» CONSEGNE DI LAVORO
1) Nel testo sulla polemica per Bella Ciao, in quale luogo si sarebbe potuto tenere l'incontro di chiarimento tra il Sindaco e le associazioni degli ex militari?
2) Elenca tutte le date del calendario nominate nel testo sulla polemica per Bella Ciao, contando una sola volta quelle ripetute.
3) Trascrivi il passo del testo sulla polemica per Bella Ciao che parte dalle parole "La polemica sulle" e si chiude dopo "ben oltre l’accaduto.".

**** TESTO RIPORTATO ****

La polemica sulle note di Bella Ciao suonate dalla Concerto Bandistico “Città di Manfredonia” ha raggiunto toni esasperati e sgradevoli che vanno ben oltre l’accaduto.

Un incontro di chiarimento nel Palazzo comunale tra il Sindaco e i rappresentanti delle associazioni degli ex militari subito dopo la cerimonia o all’indomani del 25 aprile (che comunque è auspicabile che avvenga) sarebbe bastato per superare le incomprensioni o i fraintendimenti su ciò che andava o che non andava suonato, dal momento che il Sindaco ha confermato pubblicamente che non aveva e non avrebbe mai concordato che Bella Ciao non dovesse essere suonata. Del resto, ci si sarebbe meravigliati del contrario, visto che veniva festeggiato il 25 aprile e non il 4 novembre o il 2 giugno.

Basti pensare che a Manfredonia la Banda musicale ha dal dopoguerra nel proprio repertorio Bella Ciao e l’ha quasi sempre suonata in occasione del 25 aprile.

**** VOCI MOSTRATE ****

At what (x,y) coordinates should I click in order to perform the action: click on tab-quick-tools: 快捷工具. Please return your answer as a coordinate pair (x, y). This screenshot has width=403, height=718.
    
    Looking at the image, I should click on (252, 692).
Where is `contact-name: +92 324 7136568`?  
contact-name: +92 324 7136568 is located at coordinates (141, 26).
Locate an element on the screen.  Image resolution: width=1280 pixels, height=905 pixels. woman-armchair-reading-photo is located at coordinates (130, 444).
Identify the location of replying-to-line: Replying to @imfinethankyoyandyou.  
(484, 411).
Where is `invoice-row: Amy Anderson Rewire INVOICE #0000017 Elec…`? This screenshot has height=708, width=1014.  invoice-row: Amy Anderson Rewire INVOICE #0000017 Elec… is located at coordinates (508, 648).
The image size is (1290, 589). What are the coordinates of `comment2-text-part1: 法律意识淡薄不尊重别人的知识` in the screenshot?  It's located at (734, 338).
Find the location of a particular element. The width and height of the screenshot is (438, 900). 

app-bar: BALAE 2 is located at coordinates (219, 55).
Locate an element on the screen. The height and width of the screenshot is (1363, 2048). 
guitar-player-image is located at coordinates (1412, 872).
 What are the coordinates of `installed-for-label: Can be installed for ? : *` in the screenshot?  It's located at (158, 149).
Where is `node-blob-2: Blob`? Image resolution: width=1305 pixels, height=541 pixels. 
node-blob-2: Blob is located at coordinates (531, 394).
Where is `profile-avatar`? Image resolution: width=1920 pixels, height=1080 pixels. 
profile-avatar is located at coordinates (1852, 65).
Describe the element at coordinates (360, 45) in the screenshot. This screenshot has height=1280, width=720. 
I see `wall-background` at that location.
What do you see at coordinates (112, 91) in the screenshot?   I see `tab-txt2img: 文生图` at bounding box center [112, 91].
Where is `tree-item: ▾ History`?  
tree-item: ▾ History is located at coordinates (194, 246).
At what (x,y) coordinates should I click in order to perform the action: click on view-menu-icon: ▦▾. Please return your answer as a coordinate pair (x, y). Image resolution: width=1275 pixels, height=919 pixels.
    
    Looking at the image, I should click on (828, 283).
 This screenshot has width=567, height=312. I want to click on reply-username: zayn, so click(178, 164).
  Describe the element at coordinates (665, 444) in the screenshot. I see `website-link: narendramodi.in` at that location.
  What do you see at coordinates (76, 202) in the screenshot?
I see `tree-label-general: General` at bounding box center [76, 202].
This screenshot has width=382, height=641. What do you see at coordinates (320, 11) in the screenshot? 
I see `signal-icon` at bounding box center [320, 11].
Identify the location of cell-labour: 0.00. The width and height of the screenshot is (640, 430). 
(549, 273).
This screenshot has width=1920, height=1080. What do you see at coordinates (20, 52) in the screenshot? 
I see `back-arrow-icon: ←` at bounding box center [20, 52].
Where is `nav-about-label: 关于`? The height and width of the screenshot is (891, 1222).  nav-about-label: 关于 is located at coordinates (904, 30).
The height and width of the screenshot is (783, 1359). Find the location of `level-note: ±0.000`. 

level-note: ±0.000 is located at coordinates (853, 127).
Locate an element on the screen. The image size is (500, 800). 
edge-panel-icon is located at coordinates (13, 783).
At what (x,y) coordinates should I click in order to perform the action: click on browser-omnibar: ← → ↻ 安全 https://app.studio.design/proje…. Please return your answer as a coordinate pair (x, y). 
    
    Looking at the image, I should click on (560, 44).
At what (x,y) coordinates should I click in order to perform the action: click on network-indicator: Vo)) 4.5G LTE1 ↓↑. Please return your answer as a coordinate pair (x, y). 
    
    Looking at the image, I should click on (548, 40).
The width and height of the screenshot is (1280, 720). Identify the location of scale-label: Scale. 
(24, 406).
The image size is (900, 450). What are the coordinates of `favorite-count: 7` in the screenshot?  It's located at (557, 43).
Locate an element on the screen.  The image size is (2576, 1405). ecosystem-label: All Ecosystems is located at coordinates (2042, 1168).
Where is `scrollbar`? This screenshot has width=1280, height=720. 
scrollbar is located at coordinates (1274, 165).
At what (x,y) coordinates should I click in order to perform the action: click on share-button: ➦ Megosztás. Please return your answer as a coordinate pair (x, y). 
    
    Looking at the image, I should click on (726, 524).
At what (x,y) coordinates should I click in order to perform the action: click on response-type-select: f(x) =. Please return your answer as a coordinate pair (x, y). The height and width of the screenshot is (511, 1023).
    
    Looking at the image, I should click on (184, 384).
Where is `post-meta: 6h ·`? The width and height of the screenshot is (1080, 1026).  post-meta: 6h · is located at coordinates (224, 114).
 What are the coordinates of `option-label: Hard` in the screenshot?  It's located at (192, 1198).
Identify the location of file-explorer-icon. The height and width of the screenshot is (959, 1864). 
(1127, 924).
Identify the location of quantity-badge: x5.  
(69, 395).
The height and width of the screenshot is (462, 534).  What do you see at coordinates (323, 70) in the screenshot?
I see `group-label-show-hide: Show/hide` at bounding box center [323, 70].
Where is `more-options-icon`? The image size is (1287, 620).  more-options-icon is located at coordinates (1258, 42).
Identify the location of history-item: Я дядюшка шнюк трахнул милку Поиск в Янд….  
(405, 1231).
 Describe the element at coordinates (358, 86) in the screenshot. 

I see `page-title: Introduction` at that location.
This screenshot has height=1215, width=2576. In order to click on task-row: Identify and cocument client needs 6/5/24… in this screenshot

****

» SOLUZIONI
1) Nel Palazzo comunale.

2) 25 aprile, 4 novembre, 2 giugno

3)
La polemica sulle note di Bella Ciao suonate dalla Concerto Bandistico “Città di Manfredonia” ha raggiunto toni esasperati e sgradevoli che vanno ben oltre l’accaduto.